When Edward's intention to usurp the Scottish throne became evident, Fraser joined the Scottish party. He was captured during the Battle of Dunbar on 27 April 1296 and was sent to a prison in England. He was forfeited of his lands. He was released to serve King Edward I of England's expedition in Flanders in 1297. Fraser was made a household knight – effectively, a member of the royal bodyguard – and gifted a horse by Edward before the Battle of Falkirk. Fraser was thus among the English cavalry divisions that defeated the army of William Wallace. On 27 March 1299, in recognition of his good service, he was restored his lands and titles. He was the Keeper of Selkirk Forest, and was at the Siege of Caerlaverock on the side of the English in 1300.

He switched back to the Scottish side in mid-1301 and led the Scottish victory at the Battle of Roslin in 1303, alongside John III Comyn, Lord of Badenoch (also known as "Red Comyn"). Here Fraser killed Ralph Manton, an English treasury clerk, whom Fraser accused of embezzling King Edward of funds and neglecting to pay Fraser's wages when he was in English service. Consequently, the English King Edward I, marched north through Stirling taking Perth. As Edward approached Dunfermline, the Bishop of St Andrews and the bishop of Glasgow along with Red Comyn met his army and submitted. Fraser refused to swear fealty to the English King and did not attend.

In March 1304, Fraser and Wallace were ambushed by English forces at the action at Happrew and defeated. By June Fraser had deserted Wallace and accepted Edward's peace terms. In January 1305 he was employed, along with all other Scottish knights, to hunt down his former comrade Wallace.

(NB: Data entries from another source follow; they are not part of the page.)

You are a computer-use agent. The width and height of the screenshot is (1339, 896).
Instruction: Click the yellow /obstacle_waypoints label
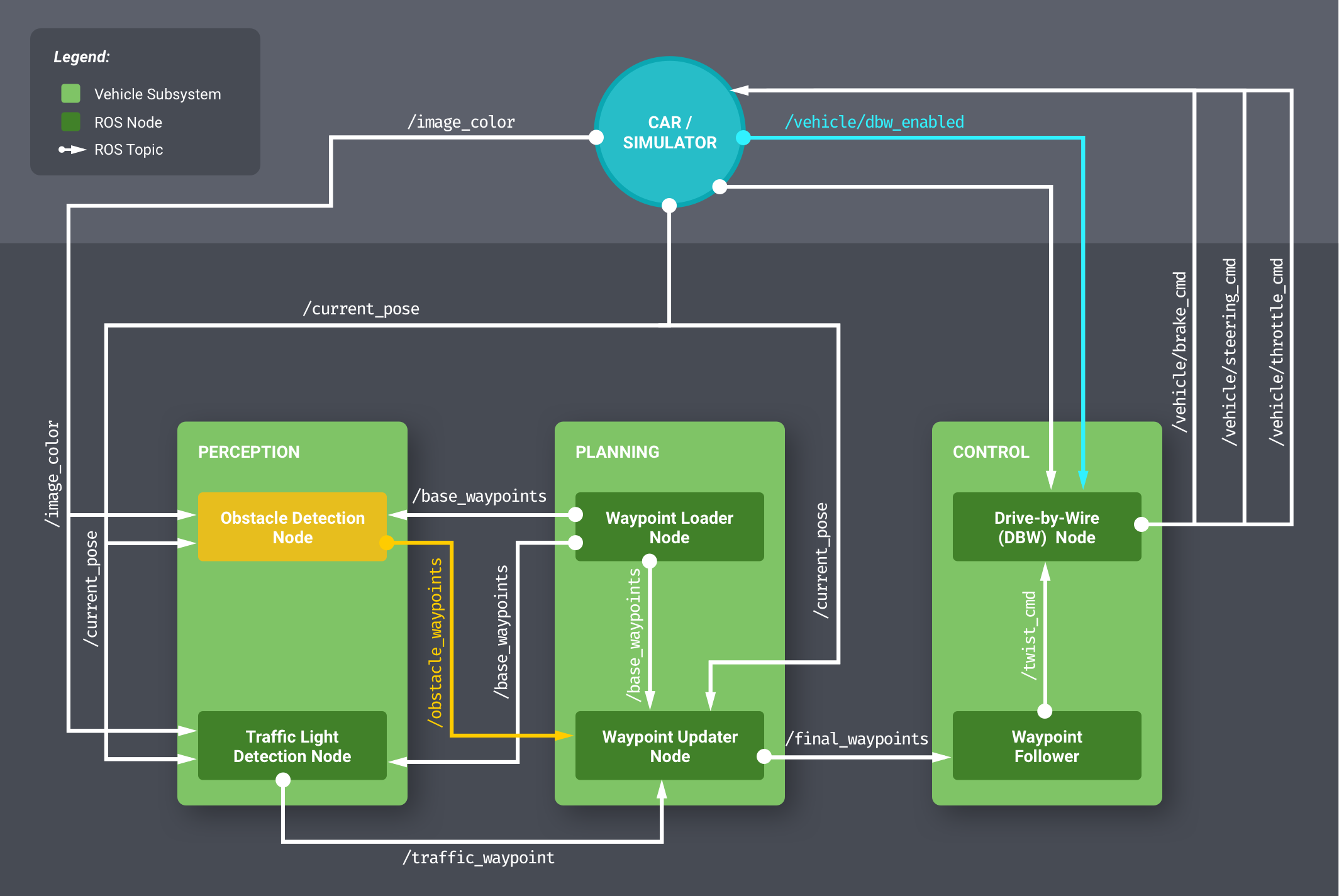click(x=435, y=642)
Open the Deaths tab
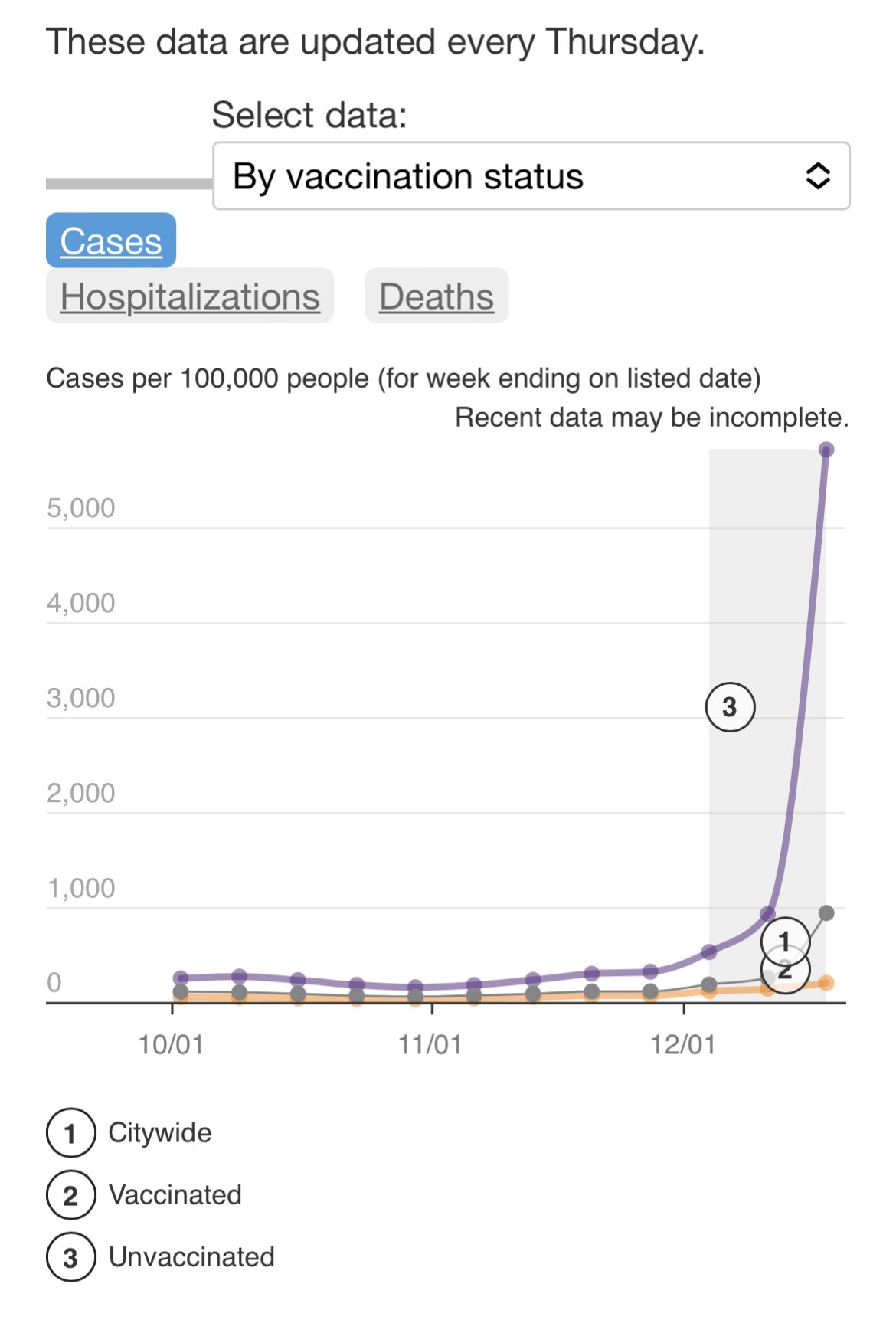The height and width of the screenshot is (1320, 896). point(436,296)
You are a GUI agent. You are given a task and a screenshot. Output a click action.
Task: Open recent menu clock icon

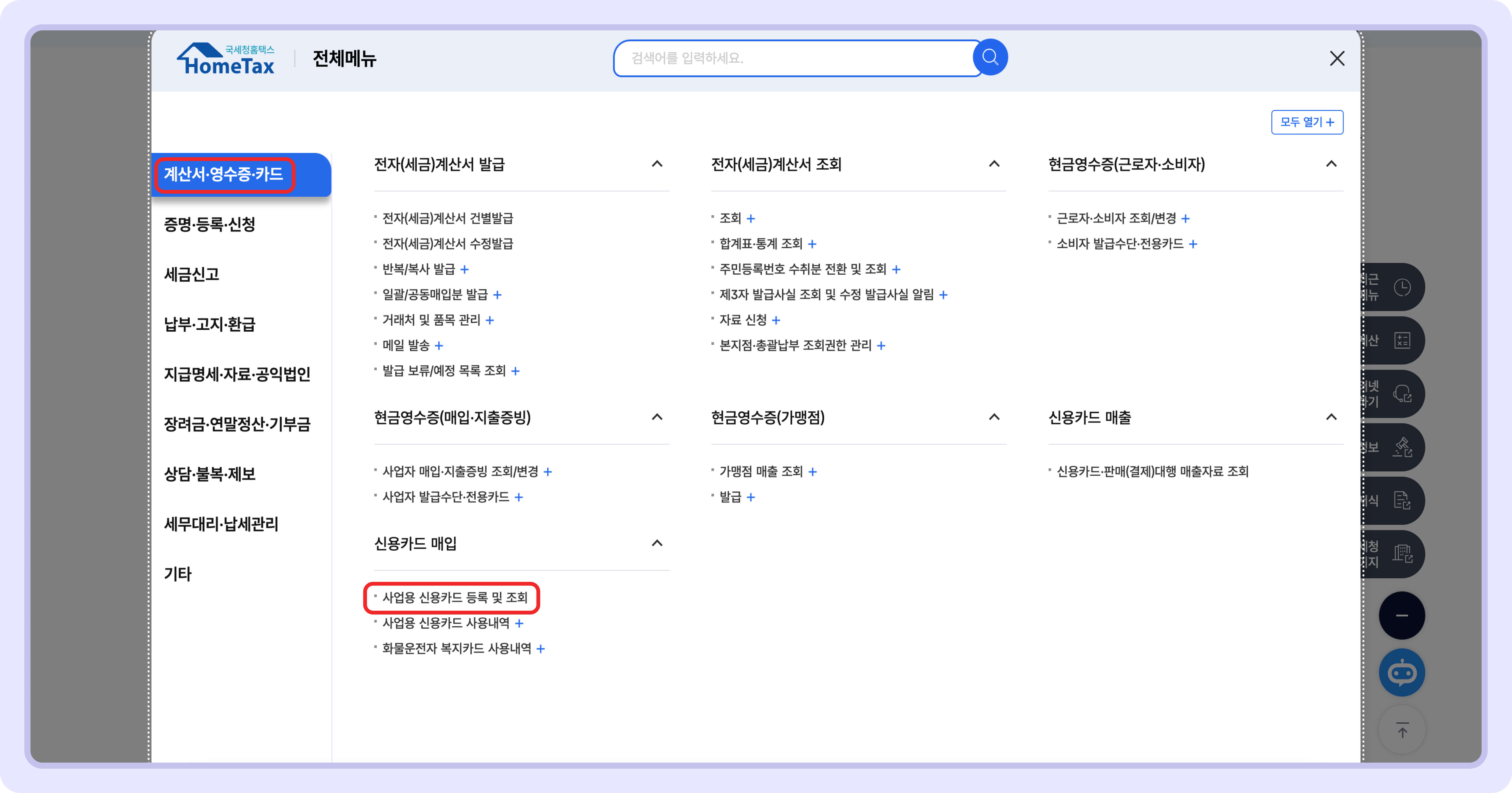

In March 1306 Fraser once again broke faith with King Edward and defected to Robert the Bruce. He escaped from the defeat at the Battle of Methven, but was captured during the summer of 1306 at a subsequent engagement at Kirkencliff near Stirling by Sir Thomas de Multon and Sir John Jose. King Edward had commanded all captured supporters of King Robert executed and, in particular, the lands of Simon Fraser harried and burnt. The prisoner was sent to London, and hanged, drawn, and quartered in September 1306. His head was impaled on a spike on London Bridge, along with Wallace's.

==Family==
Simon is known to have had the following issue:
- Margaret Fraser, married Sir Gilbert Haya of Lochorwart, passing the Barony of Neidpath into the Hay family; had issue.
- Joan Fraser, married Sir Patrick Fleming of Biggar, passing the Barony of Oliver into the Fleming family; had issue.